Enunciado A.
Na notícia sobre a condenação ambiental em Paço do Lumiar, qual é o valor da indenização por danos morais coletivos que os réus foram condenados a pagar?
Enunciado B.
Altere o trecho da notícia sobre a condenação ambiental em Paço do Lumiar que começa em "O juiz Douglas de" e vai até "ambientais já ocorridos.", trocando "Central de Blocos" por "Usina de Blocos".
Enunciado C.
Prossiga com a notícia sobre a condenação ambiental em Paço do Lumiar a partir do ponto em que ela termina.

Trecho do documento.
O Judiciário proibiu os réus Alderico Abreu da Silva Campos, “Qualitech Engenharia” e “MRV Construções e Serviços” e “Colortech Engenharia e Serviços” de realizarem qualquer atividade industrial na “Central de Blocos”, em Paço do Lumiar, sem licenciamento por órgão ambiental.
A decisão, da Vara de Interesses Difusos e Coletivos de São Luís, condenou os réus a pagarem, juntos, indenização por danos morais coletivos no montante de R$ 200 mil. O valor da condenação será atualizado com juros de mora de 1% ao mês e corrigido monetariamente pelo índice IPCA.
O juiz Douglas de Melo Martins, titular da vara, determinou a condenação no julgamento da ação civil pública ajuizada - inicialmente - pelo Município de Paço do Lumiar contra o funcionamento da "Central de Blocos", destinada à fabricação de artefatos de cimento e premoldados, sem licenciamento ambiental.
DANOS AMBIENTAIS
No decorrer do processo, o Município de Paço do Lumiar pediu a interdição do estabelecimento, mas depois desistiu da ação, alegando que a empresa “Colortech” obteve a licença ambiental, mas o pedido foi negado pela Vara, devido aos danos ambientais já ocorridos.
Segundo informações do processo, em 13 e 14 de dezembro de 2021, a Secretaria Municipal de Meio Ambiente e Recursos Naturais realizou fiscalização no e constatou o funcionamento da “Central de Blocos” sem licenciamento ambiental.
A empresa teria recusado ciência nos Autos de Infração, continuando com as atividades. Em 18 de janeiro de 2022, a fiscalização retornou à empresa e lavrou Auto de Embargo, ordenando a paralisação imediata da atividade. No dia seguinte, foi constatado o descumprimento da ordem, o que motivou a lavratura do Auto de Infração, com aplicação de multa de R$ 200 mil e um pedido de interdição da empresa.
POLÍTICA NACIONAL DO MEIO AMBIENTE
O juiz Douglas Martins fundamentou a condenação na Lei nº 6.938/1981 (Política Nacional do Meio Ambiente), que define como poluidora a pessoa física ou jurídica, de direito público ou privado, responsável, “direta ou indiretamente”, por atividade causadora de degradação ambiental.

Dados apresentados.
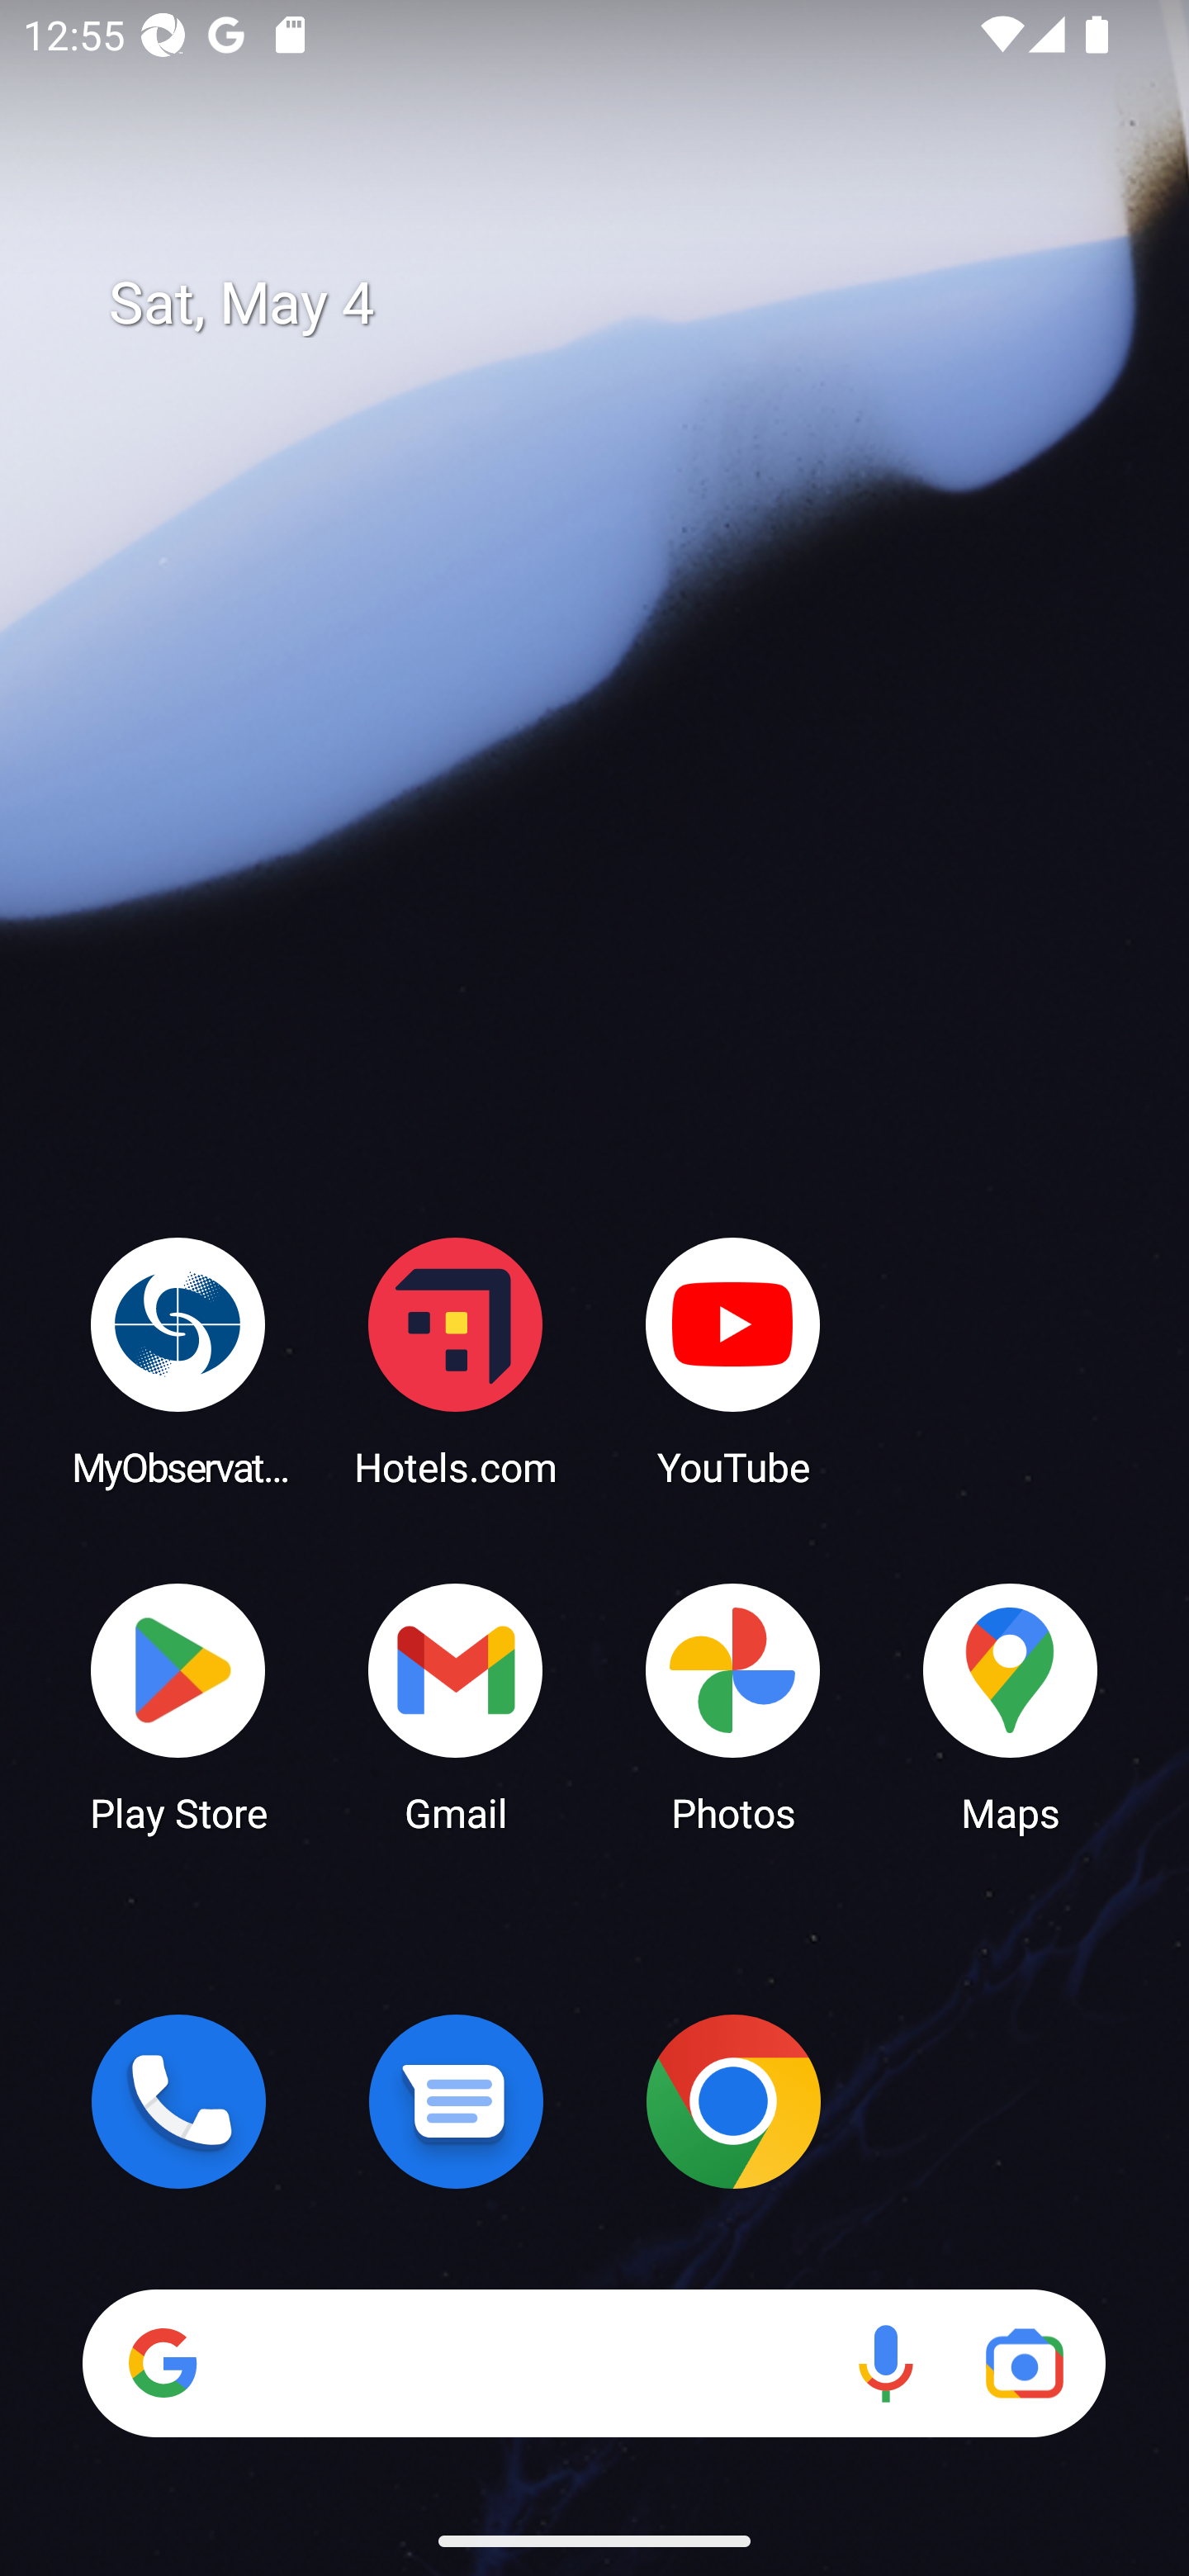  Describe the element at coordinates (733, 2101) in the screenshot. I see `Chrome` at that location.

Resposta A.
R$ 200 mil.

Resposta B.
O juiz Douglas de Melo Martins, titular da vara, determinou a condenação no julgamento da ação civil pública ajuizada - inicialmente - pelo Município de Paço do Lumiar contra o funcionamento da "Usina de Blocos", destinada à fabricação de artefatos de cimento e premoldados, sem licenciamento ambiental.
DANOS AMBIENTAIS
No decorrer do processo, o Município de Paço do Lumiar pediu a interdição do estabelecimento, mas depois desistiu da ação, alegando que a empresa “Colortech” obteve a licença ambiental, mas o pedido foi negado pela Vara, devido aos danos ambientais já ocorridos.

Resposta C.
Essa lei determina que a construção, instalação, ampliação e funcionamento de estabelecimentos e atividades utilizadoras de recursos ambientais, consideradas efetiva ou potencialmente poluidoras, dependem de prévio licenciamento ambiental.
No caso em questão, os documentos anexos ao processo demonstraram que a "Central de Blocos" exerceu atividade de fabricação de artefatos de cimento e pré-moldados sem o prévio e regular licenciamento ambiental exigido por lei.
LICENCIAMENTO NÃO É MERA FORMALIDADE
Segundo a sentença, o licenciamento ambiental não é mera formalidade administrativa, mas o principal instrumento de prevenção voltado a reduzir riscos ecológicos.
“Ao operar de forma clandestina, o empreendimento esquivou-se do controle estatal, assumindo o risco de causar danos ao ecossistema e à saúde da comunidade circundante”, declarou o juiz Douglas Martins.
Alderico Abreu da Silva Campos contestou a ação, informando que o imóvel é de propriedade da empresa Qualitech Engenharia e foi locado à MRV Construções e Serviços e, posteriormente, à Colortech Engenharia e Serviços. Já a Qualitech Engenharia sustentou ser mera locadora do imóvel, sem exercer atividade produtiva no local, razão pela qual a responsabilidade seria exclusiva das empresas locatárias.